**Exercise objective**. Among the entries below, find the lines with the word "Audio" and return them.

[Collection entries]
········
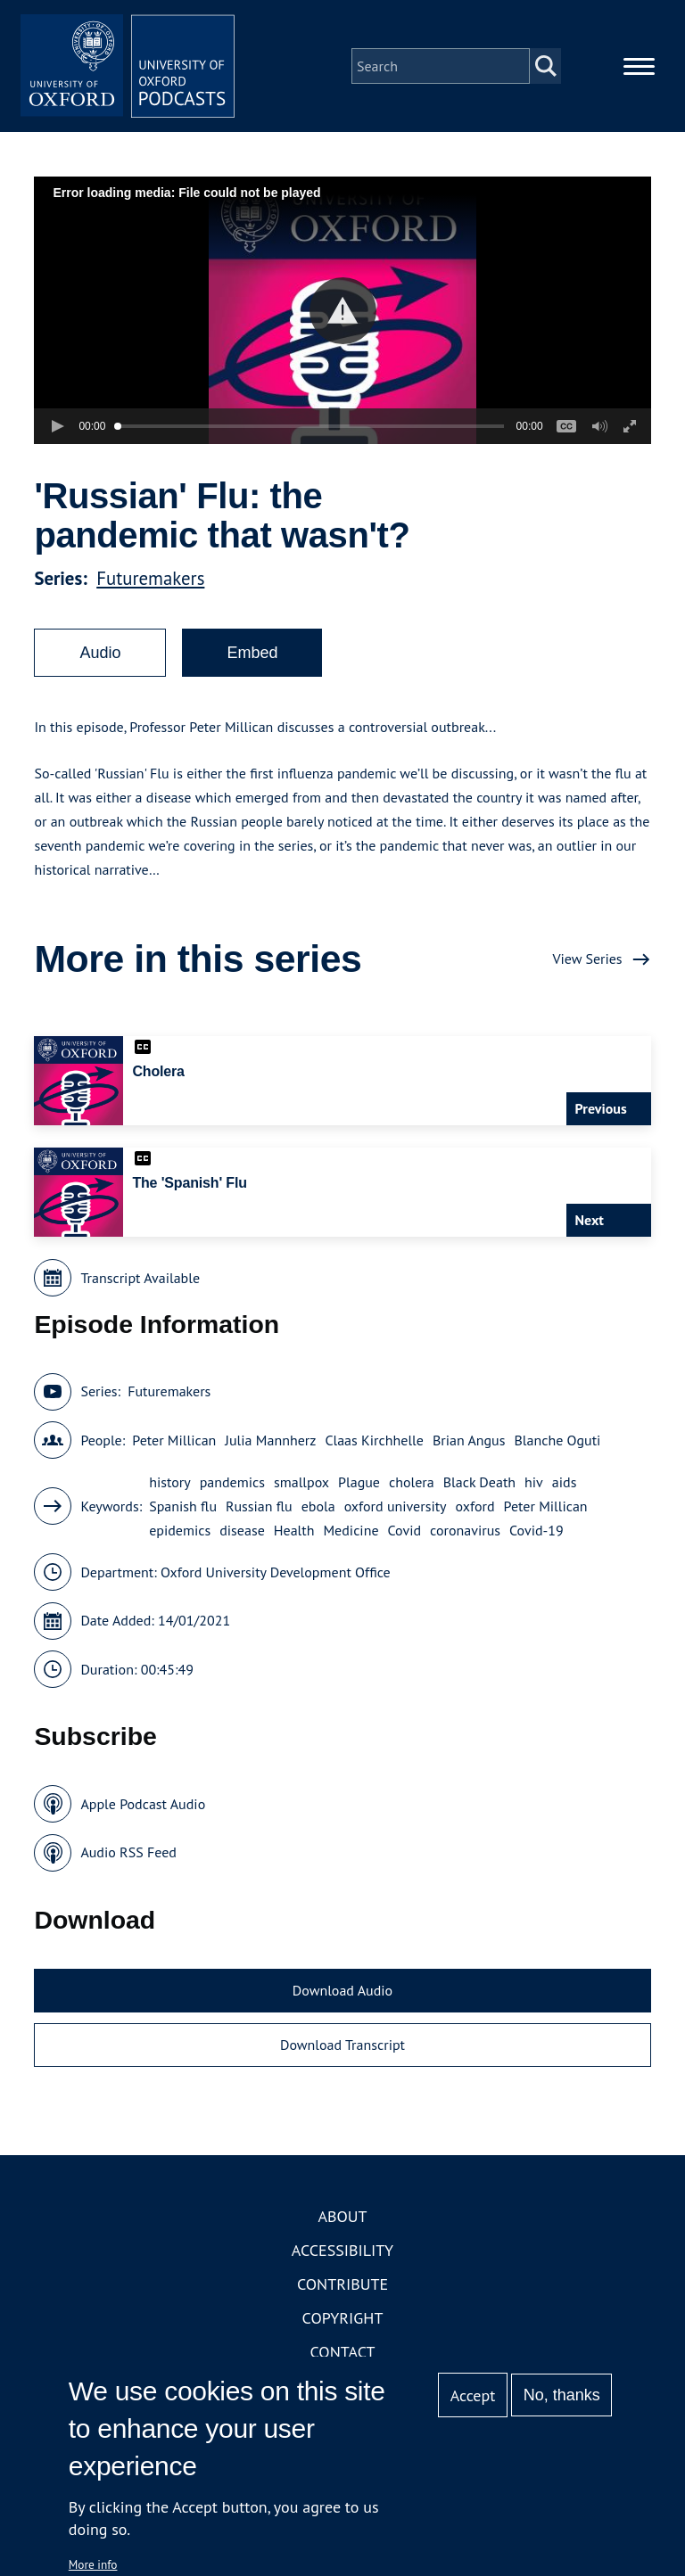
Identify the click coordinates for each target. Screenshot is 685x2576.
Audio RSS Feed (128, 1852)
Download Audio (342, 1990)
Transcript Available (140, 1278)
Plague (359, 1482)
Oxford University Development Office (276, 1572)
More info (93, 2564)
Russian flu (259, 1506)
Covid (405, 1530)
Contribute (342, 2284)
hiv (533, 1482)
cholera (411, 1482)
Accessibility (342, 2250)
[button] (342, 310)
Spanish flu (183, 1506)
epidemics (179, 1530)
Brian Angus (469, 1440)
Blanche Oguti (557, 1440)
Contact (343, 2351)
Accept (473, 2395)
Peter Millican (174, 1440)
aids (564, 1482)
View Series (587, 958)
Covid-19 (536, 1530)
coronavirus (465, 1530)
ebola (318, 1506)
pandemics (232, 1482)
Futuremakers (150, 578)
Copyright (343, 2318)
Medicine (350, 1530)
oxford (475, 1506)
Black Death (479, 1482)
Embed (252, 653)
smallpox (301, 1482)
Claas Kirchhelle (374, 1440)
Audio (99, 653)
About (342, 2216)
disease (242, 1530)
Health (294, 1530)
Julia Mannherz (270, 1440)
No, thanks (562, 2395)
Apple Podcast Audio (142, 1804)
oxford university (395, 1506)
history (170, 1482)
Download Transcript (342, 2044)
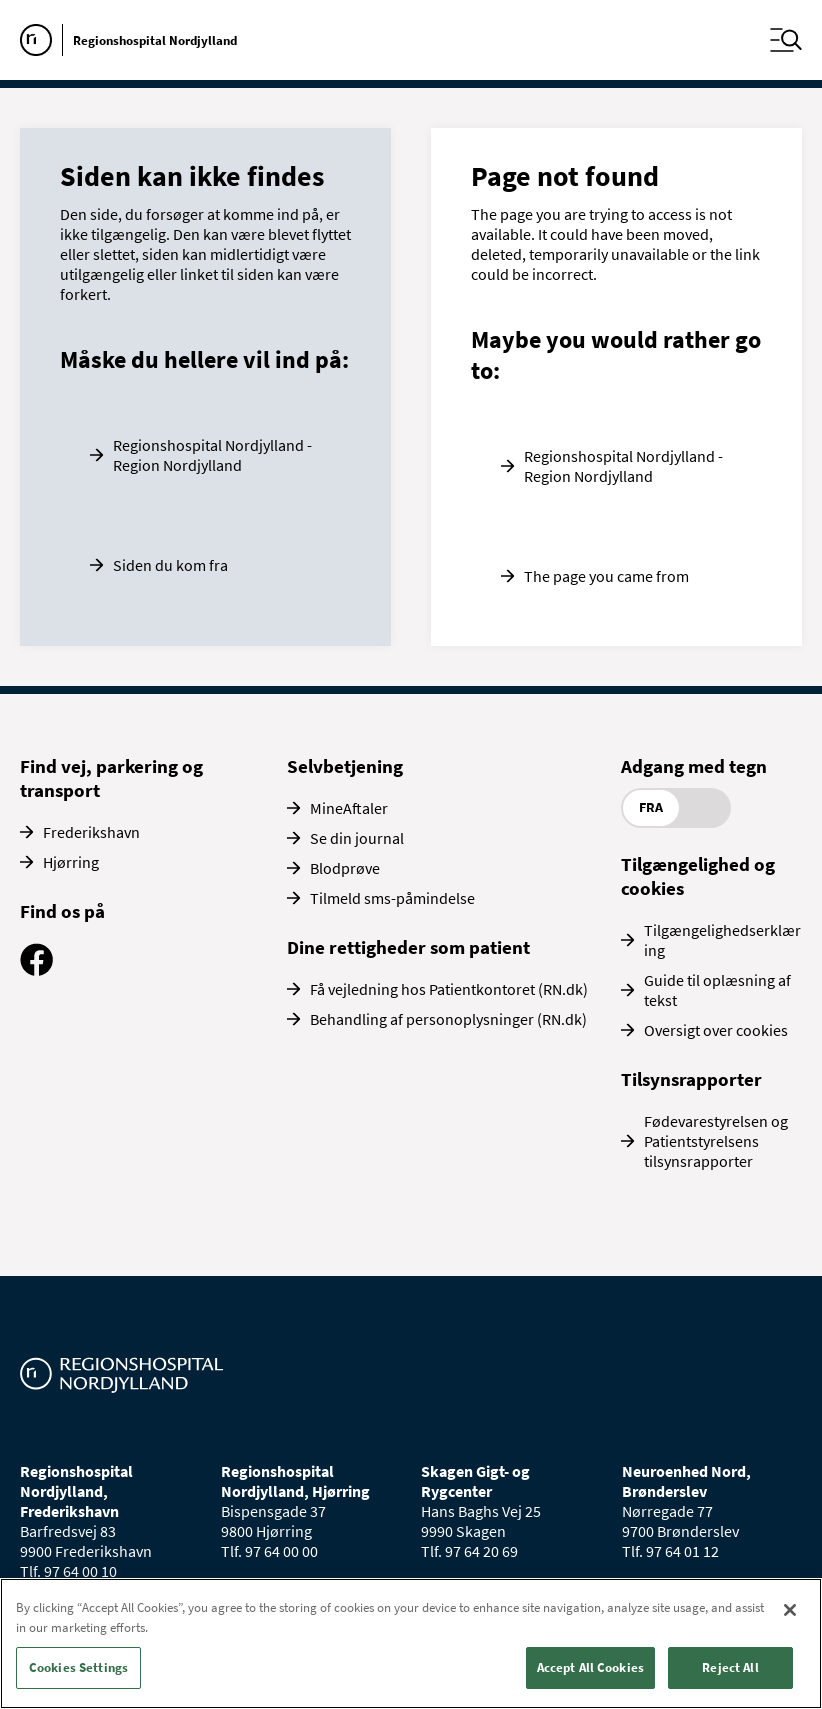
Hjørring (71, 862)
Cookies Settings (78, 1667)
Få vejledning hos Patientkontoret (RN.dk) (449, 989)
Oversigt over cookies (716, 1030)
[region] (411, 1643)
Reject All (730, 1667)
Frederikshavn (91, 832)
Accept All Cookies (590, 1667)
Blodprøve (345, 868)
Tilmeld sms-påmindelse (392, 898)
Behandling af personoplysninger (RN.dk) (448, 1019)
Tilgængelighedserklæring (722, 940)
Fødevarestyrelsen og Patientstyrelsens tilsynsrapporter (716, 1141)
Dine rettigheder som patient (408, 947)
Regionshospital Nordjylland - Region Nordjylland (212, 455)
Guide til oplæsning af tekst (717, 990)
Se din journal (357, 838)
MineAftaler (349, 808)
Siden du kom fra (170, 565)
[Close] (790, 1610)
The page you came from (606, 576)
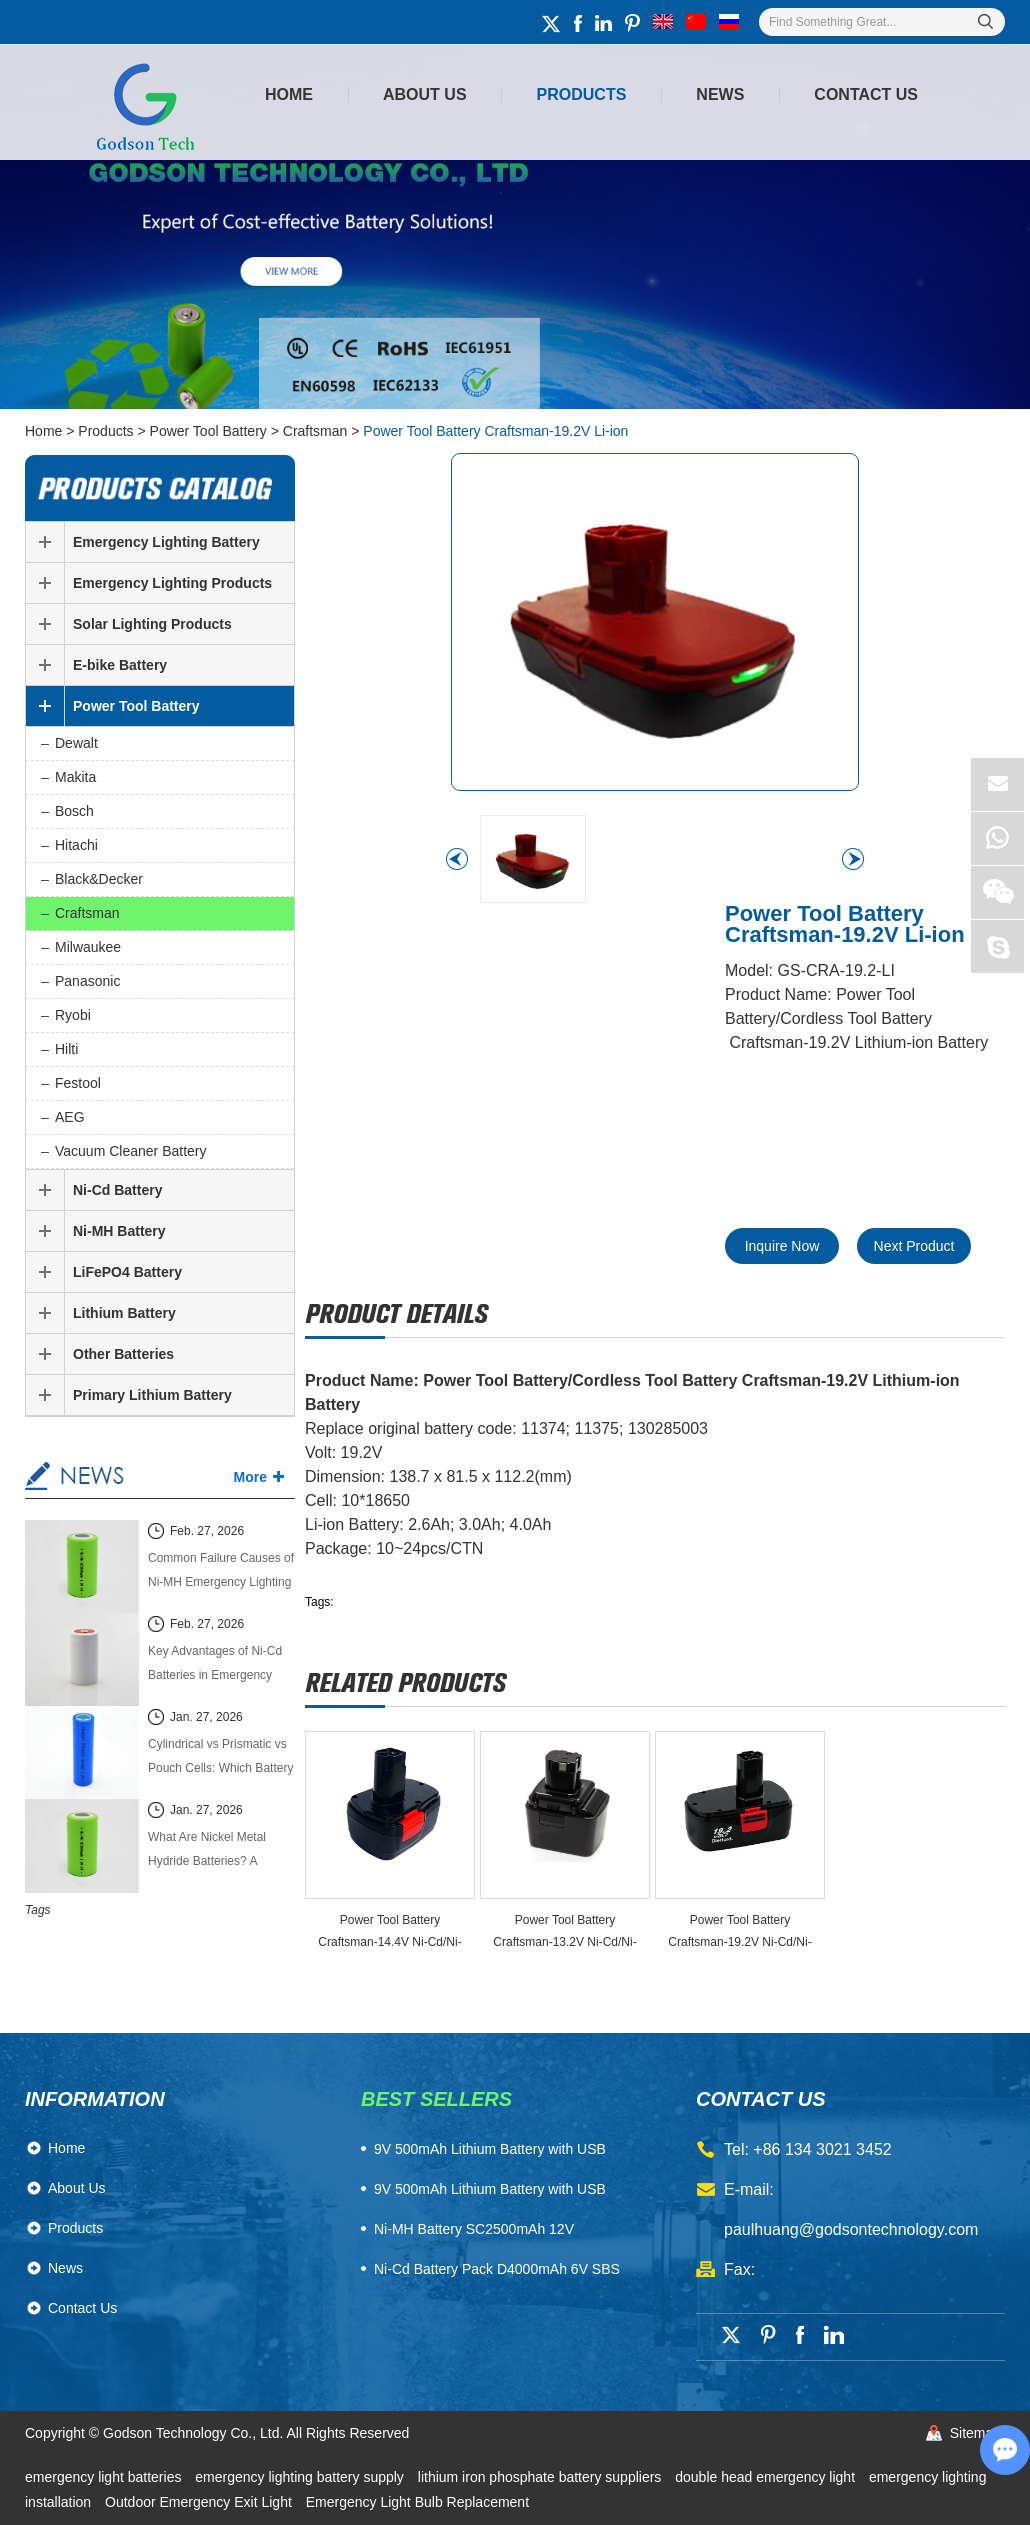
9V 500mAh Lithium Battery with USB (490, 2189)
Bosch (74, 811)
········
**Task solution**.
Audio RSS Feed (128, 1852)
Download Audio (342, 1990)
Audio (99, 653)
Apple Podcast Audio (142, 1804)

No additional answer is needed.